Carolina @ Denver
Friday September 9, 10:30am AEST
The Broncos 24-10 victory as 4.5 point dogs in Super Bowl 50 was one of the ugliest in recent memory, although for those of us with the Under and Denver it was a masterpiece.
The final score showed Denver winning by 14 points but Carolina out gained Denver 315-194 yards and 4.2yppl to 3.5yppl. The biggest difference in the game was a -2 in turnover margin for Carolina, including one that was recovered for a touchdown and another that was recovered on the four yard line and turned into a touchdown along with twice as many penalty yards on Carolina.
Fast forward to the 2016 season and what has changed? For Carolina, star cornerback Josh Norman is gone and the Panthers must now find two new starting corners in their secondary. Back from missing all of last year is Kelvin Benjamin at WR to help strengthen the Carolina passing attack.
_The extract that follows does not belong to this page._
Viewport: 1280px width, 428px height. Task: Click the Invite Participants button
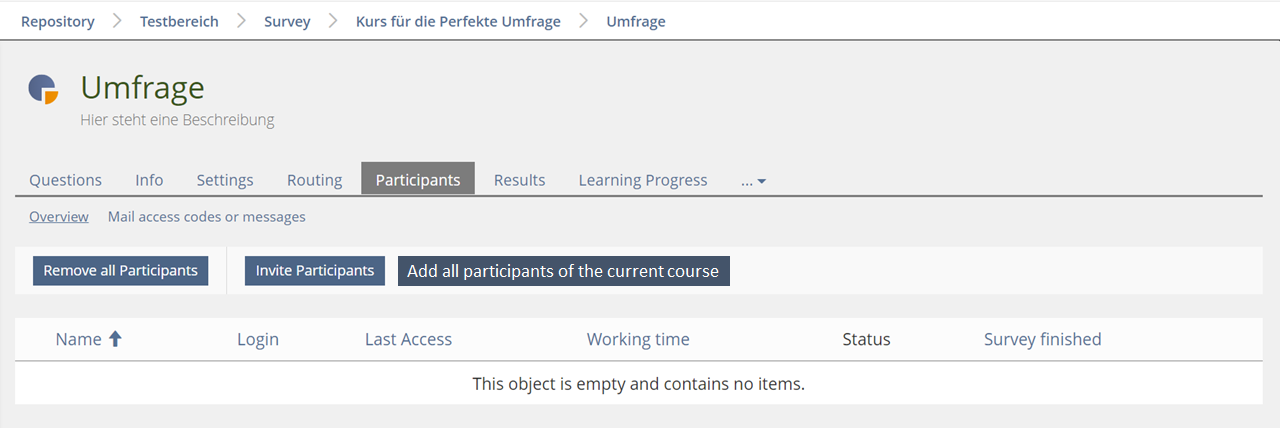pos(315,270)
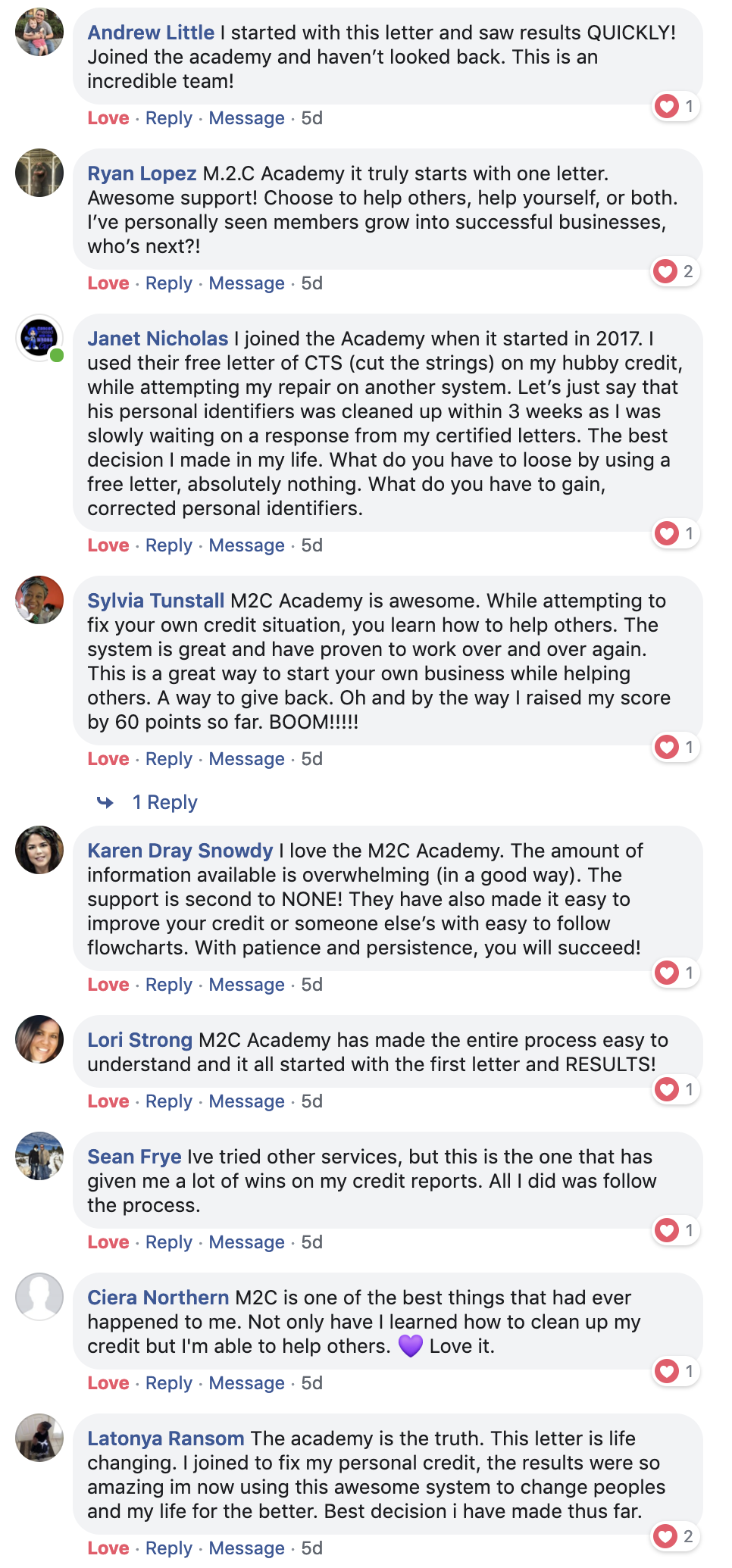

For Denver the most obvious changes are Brock Osweiler and Peyton Manning are long gone and Trevor Siemian will take only his second snap in a regular season NFL game. They clearly lose the years of experience in Manning but also gain the mobility and arm of a young quarterback who has sat on the bench and learned from the best. And remember this is a Northwestern student who is very good at understanding offences.
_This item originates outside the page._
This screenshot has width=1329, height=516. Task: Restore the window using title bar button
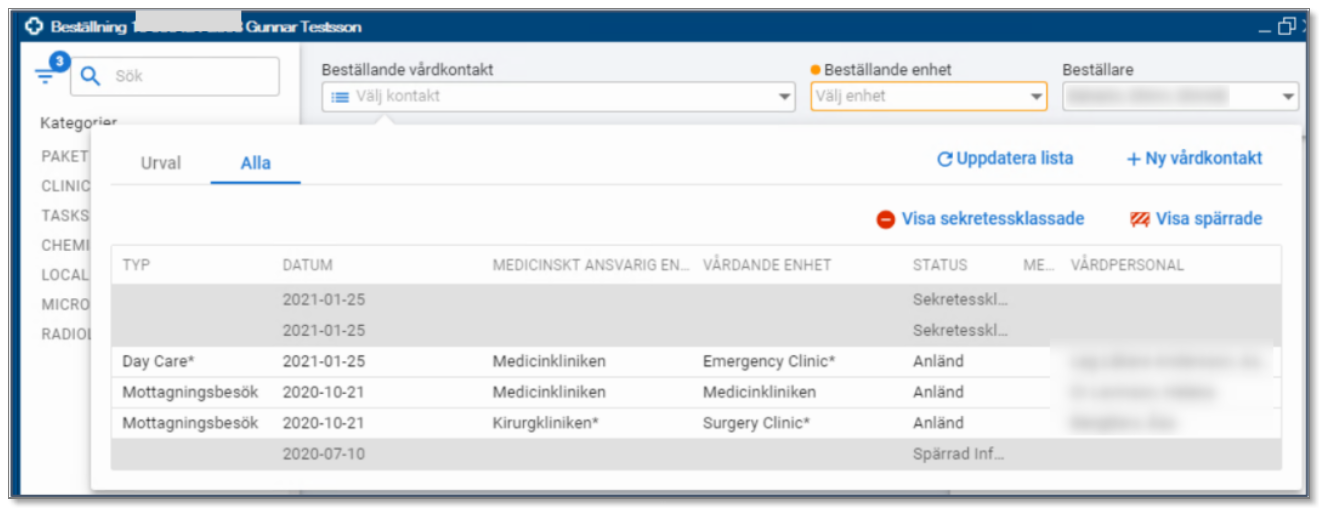point(1286,27)
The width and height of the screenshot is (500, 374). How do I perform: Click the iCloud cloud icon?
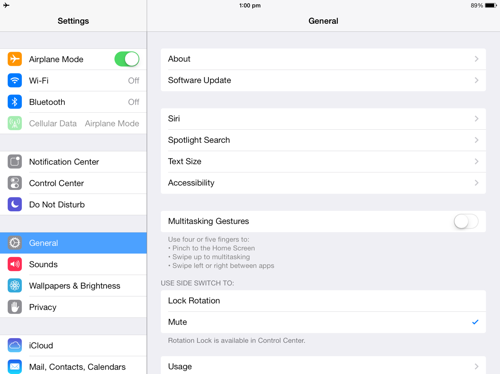[x=15, y=345]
Also gone for Denver is Malik Jackson from the defensive line and Danny Trevathan at linebacker. Losing Jackson wasn’t the end of the world because they were replacing him with Vance Walker but he is now out for the year for Denver. The Broncos offensive line has changed as well but may actually be upgraded along with what should be a better passing attack with Siemian.
Carolina was about average on offence last year despite scoring 31 points per game during the regular season as they averaged 5.5yppl against teams allowing 5.6yppl. The pass defence was excellent, allowing just 5.4yps against teams averaging 6.5yps. With Norman now gone we will see how that impacts their pass defence. The front seven for Carolina may be the best in the NFL and we will soon find out how good the secondary is this year. No reason to apologise for who you have to play. You play the games that are dealt to you.
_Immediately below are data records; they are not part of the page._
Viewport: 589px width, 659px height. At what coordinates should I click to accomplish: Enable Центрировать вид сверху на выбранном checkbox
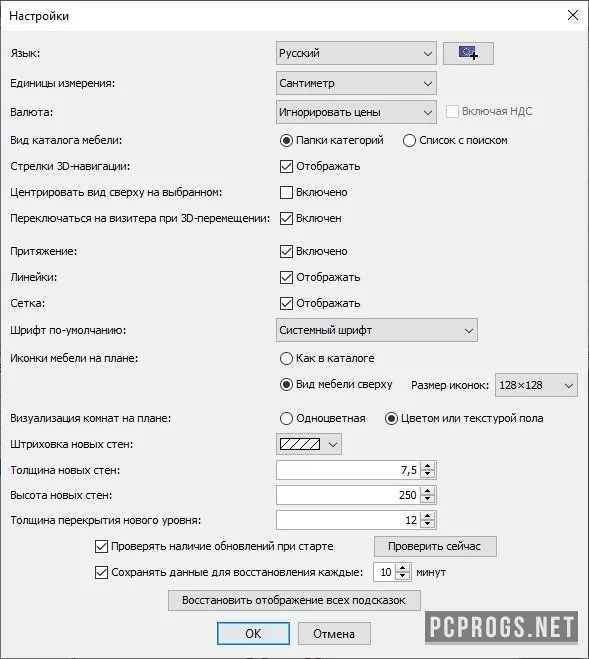286,192
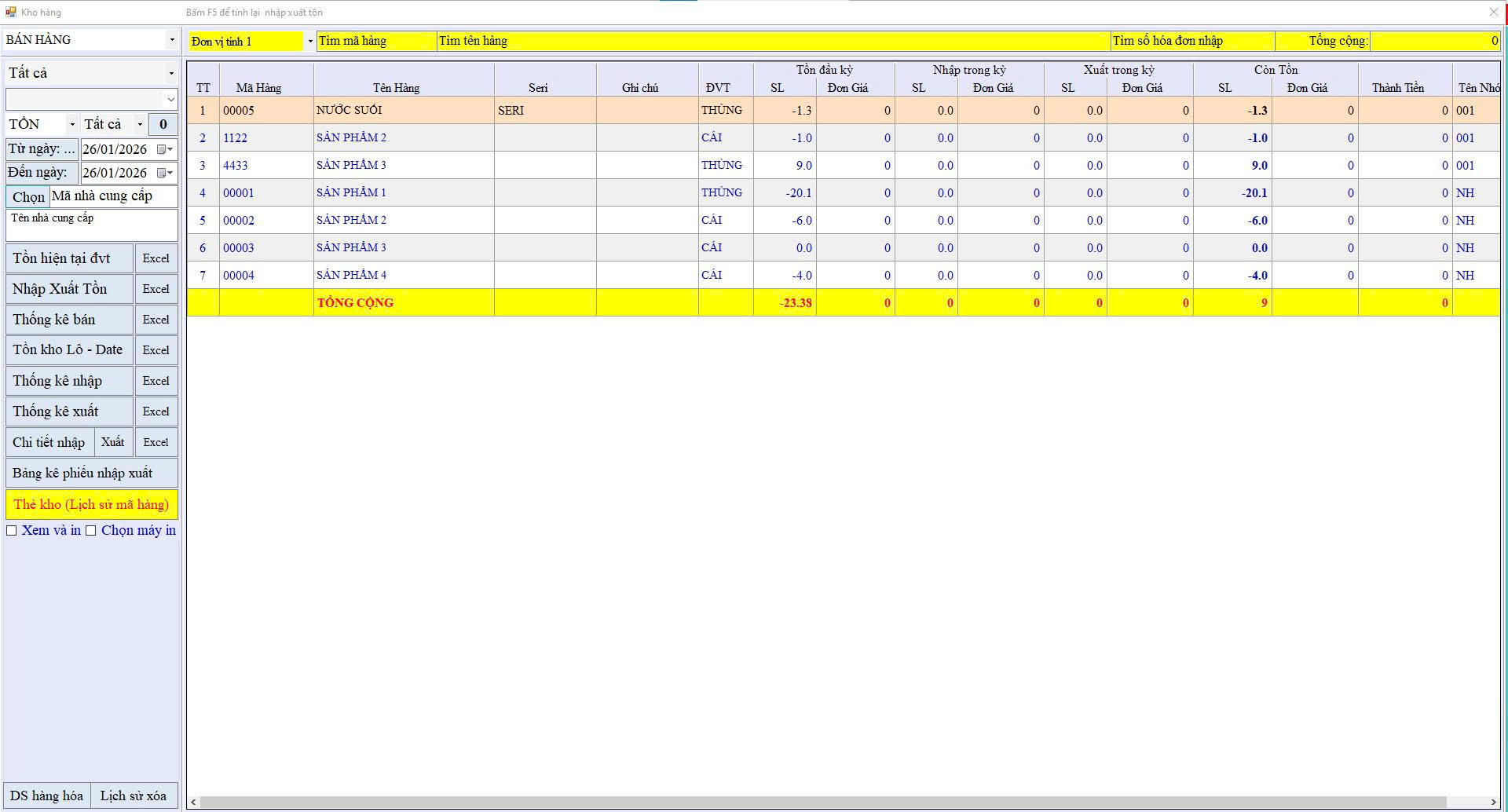Tick the Chọn máy in checkbox

pyautogui.click(x=91, y=531)
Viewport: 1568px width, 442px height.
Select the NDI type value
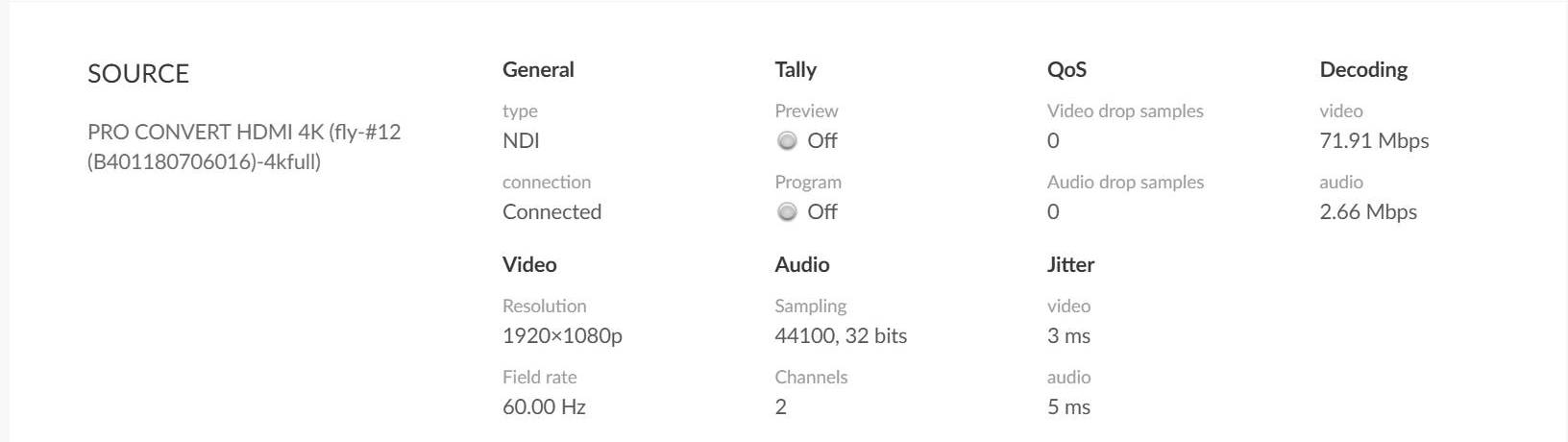pos(521,141)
Carolina didn’t face a team on the road last year that was above .500 when they played them. The only teams they played that were above .500 were GB, and Seattle, Arizona and Denver in the playoffs.
They defeated all of them except Denver in the SB. They did defeat Seattle on the road early in the year but Seattle wasn’t playing their best ball at the time and were under .500. While Carolina played four games against teams above .500 Denver faced nine teams, but only had to go on the road for two of those games, where they went 0-2, but were 7-0 in home games and the SB.
Denver’s offence was not good last year but the stats showed they averaged 5.4yppl against teams allowing 5.5yppl so they were actually similar to Carolina. The defence was even better than Carolina, allowing just 3.3ypr against 4.0ypr, 5.1yps against 6.3yps and allowing just 4.4yppl against teams averaging 5.4yppl for a full yard per play better than their opponent. It was one of the five best defences in the NFL since 1985.
Other than playing a relatively easy schedule last year Carolina also used that to lead the league in takeaways with 39 and turn those into great field position or points, which helped Carolina to their 31 points per game during the regular season
The line in the SB last year was Carolina -4.5 on a neutral field. Now, we are playing this game in Denver, where the Broncos were 3-0 SU & ATS last year as home dogs. If that 4.5 line was accurate that should make Carolina only a 1 to 1.5 point favourite on the road in Denver, not a 3 point favourite.
Some may argue Denver is a better team this year, which would make this line even more out of whack. SB losers have not fared well in week one of the following season when having to travel on the road. They are now just 2-14 ATS when going on the road in week one. Meanwhile, SB winners opening at home and laying less than six points (a reasonable line) or a home dog are 7-2 ats.
Denver also qualifies in one of my best week one situations, which wins year after year after year and is now 52-16-1. That situation went 2-0 last year during week one. The situation identifies certain aspects during the preseason which have become very good predictors of success during the first week of the season.
Denver played ten games at home last year and only two of those games totalled more than 43 points. Week one non division games that feature road dogs of three or less points (or favourites) go under the total to a tune of 41-10-1 if the total is 42 or more. This total may get to 42 again. There is a subset of that total that is 23-1-1 that this game just misses out on as well.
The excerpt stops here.